**WHAT YOU NEED TO DO:** In the blog introduction below, condense the paragraph that begins "This blog, which contains ideas going back to 2014" into a short bulleted list that keeps its main points.

A husband to a wonderful wife and father to three amazing children.  I am a former intelligence officer with substantial experience at the national and defense level of government supporting overseas operations with roughly 18 years experience performing strategic analysis in the Middle East and East Asia. Presently, I’m an attorney working in DC in support of complex, large-scale litigation / investigations for Fortune 500 clients in the health care and pharmaceutical industries.


Why a blog?
 

This blog, which contains ideas going back to 2014, is about an intense battle in search for greater integrity.  My thought and action life were confounded at a rudimentary level.  I had been learning Truth (i.e., His prescriptive will), but I did not walk in it.  As J. Budziszewski explains in The Revenge of the Conscience, I was pretending to deny a truth we cannot not know.  While this is a confusing concept to the modern relativist (i.e., those whom deny the existence of an absolute Truth of right and wrong and espouse situation ethics), we all can appreciate this struggle in a familiar proper analogy.  That is, the familiar better angel scenario, in which an angel and devil sit adjacent atop the opposing shoulders of a man arrested at an ethical crossroad—each representing the warring voices of vice and virtue—each whispering into his ear what the man ought to do, best illustrates this internal conflict.  The better angel is a personification of the conscious instructing the man to line up his behavior with a commonly held Truth – to follow a reasonable standard of propriety.  For example, he says, “do not sleep with your bosses’ spouse.” The devil, a fallen angel, is the antagonist creating temptations as he advises the man truth is nothing more than a preference and to give in to his natural inclinations. “This will be good for the two of you,” he says and “one time cannot hurt.” Integrity is to proverbially listen to the better angel regularly.  But knowing how to listen and to attain this ability to listen have been the central battle.

**DATA PROVIDED:**
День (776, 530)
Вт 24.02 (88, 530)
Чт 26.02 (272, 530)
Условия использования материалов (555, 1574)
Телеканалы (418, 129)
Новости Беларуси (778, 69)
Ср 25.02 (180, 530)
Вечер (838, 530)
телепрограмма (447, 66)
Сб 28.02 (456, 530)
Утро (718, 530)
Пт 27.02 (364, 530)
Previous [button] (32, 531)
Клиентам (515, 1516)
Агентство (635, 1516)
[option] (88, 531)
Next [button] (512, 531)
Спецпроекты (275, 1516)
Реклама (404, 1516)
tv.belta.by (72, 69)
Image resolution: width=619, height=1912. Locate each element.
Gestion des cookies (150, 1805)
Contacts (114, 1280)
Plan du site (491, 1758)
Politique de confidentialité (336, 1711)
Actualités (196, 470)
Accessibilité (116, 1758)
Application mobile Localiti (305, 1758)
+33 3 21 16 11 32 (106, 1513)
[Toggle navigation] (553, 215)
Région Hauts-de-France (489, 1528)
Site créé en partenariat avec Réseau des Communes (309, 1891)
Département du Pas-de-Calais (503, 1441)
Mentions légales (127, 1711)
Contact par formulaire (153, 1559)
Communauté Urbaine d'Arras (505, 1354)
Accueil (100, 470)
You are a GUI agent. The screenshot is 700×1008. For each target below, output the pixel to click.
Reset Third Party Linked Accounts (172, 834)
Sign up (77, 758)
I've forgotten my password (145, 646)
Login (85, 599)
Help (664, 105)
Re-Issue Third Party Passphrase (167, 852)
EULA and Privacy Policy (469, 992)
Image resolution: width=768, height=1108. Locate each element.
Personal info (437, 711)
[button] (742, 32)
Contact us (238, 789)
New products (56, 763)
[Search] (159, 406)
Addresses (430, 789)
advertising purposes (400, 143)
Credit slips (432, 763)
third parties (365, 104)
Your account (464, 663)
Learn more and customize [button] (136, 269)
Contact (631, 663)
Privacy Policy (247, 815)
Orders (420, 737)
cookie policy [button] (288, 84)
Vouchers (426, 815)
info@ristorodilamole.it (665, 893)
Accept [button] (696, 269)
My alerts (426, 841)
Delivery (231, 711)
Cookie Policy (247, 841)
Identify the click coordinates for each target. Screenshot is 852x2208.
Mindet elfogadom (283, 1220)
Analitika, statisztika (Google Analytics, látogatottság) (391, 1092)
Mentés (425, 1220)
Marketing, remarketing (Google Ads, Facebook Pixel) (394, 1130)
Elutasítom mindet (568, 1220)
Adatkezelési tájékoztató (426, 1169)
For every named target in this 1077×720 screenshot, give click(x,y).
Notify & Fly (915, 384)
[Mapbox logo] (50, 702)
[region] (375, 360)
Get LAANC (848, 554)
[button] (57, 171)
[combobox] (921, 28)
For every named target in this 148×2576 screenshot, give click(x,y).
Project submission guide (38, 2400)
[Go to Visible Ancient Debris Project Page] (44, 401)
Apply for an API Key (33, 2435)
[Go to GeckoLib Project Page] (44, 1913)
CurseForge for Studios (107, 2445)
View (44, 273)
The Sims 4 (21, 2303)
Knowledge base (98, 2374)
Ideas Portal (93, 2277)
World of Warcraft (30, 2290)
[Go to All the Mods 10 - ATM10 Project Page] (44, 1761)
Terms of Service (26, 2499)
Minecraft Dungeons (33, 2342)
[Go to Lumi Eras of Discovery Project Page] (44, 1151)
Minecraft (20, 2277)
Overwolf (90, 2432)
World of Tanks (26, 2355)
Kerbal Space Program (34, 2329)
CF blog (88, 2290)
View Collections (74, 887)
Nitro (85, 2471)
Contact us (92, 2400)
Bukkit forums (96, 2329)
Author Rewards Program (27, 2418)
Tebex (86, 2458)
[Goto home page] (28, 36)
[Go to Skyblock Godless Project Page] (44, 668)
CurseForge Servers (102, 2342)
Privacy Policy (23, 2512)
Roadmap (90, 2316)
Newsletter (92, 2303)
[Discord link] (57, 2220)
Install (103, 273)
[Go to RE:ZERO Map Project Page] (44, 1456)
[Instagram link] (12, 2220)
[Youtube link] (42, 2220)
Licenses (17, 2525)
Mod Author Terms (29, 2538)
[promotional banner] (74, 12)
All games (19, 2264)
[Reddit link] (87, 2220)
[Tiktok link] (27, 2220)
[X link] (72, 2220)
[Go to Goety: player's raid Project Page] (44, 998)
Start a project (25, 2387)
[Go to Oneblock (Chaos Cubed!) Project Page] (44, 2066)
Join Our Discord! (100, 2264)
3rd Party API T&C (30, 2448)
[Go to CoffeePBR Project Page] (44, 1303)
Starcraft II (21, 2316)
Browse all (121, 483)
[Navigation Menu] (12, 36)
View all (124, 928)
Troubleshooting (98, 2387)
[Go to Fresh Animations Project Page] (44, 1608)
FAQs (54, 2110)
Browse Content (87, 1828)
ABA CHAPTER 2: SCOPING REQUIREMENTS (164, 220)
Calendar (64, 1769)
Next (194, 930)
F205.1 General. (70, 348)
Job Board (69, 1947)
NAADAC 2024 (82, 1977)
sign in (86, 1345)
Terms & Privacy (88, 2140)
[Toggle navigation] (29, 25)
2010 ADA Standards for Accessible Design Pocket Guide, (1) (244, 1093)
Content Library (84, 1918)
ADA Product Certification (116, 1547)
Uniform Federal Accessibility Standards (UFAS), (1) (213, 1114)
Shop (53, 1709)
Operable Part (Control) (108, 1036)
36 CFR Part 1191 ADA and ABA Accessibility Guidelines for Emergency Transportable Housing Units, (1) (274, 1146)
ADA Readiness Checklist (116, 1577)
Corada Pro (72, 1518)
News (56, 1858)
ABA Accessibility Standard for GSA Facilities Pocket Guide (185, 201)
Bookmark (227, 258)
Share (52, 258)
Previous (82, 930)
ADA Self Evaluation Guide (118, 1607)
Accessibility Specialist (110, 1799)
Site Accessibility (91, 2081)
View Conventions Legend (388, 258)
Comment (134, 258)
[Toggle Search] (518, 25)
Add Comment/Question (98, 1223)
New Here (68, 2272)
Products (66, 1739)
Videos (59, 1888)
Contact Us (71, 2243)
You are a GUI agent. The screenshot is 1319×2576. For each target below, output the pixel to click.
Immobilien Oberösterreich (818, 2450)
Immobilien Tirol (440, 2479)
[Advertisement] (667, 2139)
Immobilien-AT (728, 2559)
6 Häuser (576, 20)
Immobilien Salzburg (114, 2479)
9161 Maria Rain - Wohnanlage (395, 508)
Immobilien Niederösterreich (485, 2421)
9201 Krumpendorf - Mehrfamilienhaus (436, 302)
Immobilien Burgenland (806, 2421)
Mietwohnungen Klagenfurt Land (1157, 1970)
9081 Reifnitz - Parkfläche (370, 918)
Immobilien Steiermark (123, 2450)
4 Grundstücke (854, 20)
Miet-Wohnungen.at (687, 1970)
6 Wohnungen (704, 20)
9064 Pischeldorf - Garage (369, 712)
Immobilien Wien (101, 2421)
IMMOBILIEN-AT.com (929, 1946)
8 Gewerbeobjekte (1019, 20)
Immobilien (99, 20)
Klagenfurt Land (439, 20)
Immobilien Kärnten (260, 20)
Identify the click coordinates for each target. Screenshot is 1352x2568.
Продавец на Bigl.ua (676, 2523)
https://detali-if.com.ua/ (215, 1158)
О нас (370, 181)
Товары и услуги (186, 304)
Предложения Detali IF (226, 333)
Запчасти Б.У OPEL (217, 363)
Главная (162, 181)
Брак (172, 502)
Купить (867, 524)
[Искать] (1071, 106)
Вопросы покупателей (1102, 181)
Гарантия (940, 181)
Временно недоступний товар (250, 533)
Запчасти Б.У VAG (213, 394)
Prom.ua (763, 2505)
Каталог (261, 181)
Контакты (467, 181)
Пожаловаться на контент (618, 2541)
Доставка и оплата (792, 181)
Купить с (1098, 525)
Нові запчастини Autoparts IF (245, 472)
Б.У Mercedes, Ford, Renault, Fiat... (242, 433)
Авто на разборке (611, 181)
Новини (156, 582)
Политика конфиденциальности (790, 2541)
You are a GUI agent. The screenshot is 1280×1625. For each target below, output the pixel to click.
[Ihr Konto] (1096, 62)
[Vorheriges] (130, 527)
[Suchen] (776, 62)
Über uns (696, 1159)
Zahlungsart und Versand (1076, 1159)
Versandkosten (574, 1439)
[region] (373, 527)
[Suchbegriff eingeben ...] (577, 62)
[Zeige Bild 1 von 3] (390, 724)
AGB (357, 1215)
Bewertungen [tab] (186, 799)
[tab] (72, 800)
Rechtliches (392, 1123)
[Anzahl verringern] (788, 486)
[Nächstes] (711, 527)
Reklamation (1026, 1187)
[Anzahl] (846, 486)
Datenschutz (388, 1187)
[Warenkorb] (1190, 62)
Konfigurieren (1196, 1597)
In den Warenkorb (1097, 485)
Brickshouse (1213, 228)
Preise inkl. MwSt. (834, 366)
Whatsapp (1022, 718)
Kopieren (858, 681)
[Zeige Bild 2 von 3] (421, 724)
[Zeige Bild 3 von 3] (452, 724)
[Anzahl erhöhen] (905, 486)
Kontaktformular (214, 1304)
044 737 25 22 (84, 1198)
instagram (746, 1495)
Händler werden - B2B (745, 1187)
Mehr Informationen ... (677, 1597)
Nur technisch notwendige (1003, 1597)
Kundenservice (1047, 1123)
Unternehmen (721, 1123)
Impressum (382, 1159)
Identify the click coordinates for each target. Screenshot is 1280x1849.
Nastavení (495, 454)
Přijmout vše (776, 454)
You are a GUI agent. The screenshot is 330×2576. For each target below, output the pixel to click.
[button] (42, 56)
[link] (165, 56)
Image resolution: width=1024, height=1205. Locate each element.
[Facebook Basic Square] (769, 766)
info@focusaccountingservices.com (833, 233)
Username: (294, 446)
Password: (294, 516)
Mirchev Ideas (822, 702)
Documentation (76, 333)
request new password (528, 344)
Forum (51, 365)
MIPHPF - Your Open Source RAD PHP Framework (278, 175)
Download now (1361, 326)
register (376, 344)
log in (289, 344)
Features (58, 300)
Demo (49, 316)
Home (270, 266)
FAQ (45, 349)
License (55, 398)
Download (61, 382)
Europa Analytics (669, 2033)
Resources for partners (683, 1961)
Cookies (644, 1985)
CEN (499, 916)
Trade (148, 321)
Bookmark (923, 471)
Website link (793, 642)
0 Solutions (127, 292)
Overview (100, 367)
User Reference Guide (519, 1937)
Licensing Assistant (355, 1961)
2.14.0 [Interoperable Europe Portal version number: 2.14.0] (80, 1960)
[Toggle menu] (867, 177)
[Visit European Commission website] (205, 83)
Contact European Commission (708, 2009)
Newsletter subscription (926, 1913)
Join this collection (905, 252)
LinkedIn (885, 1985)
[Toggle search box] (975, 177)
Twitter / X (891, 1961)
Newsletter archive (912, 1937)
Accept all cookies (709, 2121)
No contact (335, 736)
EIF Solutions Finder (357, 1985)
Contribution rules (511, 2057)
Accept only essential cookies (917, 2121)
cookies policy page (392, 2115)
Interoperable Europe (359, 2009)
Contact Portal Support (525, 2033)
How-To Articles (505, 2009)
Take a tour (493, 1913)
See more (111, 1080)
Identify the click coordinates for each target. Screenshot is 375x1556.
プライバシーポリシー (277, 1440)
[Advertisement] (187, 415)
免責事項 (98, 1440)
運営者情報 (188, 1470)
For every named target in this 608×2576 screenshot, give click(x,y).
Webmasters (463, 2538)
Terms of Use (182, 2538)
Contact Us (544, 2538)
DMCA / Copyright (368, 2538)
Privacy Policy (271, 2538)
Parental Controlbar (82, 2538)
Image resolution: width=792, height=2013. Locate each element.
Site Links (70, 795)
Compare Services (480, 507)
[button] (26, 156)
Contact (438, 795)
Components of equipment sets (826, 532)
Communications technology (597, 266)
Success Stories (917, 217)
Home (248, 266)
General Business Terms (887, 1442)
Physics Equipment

**EXERCISE RESULT:**
- The blog, with ideas dating back to 2014, is about an intense battle for greater integrity.
- The writer's thought life and action life were confounded at a basic level. The writer had been learning Truth (His prescriptive will) but not walking in it.
- Citing J. Budziszewski's The Revenge of the Conscience, the writer describes this as pretending to deny a truth we cannot not know.
- This idea may confuse modern relativists, who deny an absolute Truth of right and wrong. Even so, the familiar better angel scenario illustrates the conflict: an angel and a devil sit on opposite shoulders of a man at an ethical crossroad.
- The better angel urges the man to align his behavior with a commonly held Truth and a reasonable standard of propriety.
- The devil, a fallen angel, says truth is only preference and urges the man to give in to his natural inclinations.
- Integrity means listening to the better angel regularly. Knowing how to listen and gaining the ability to do so has been the central battle.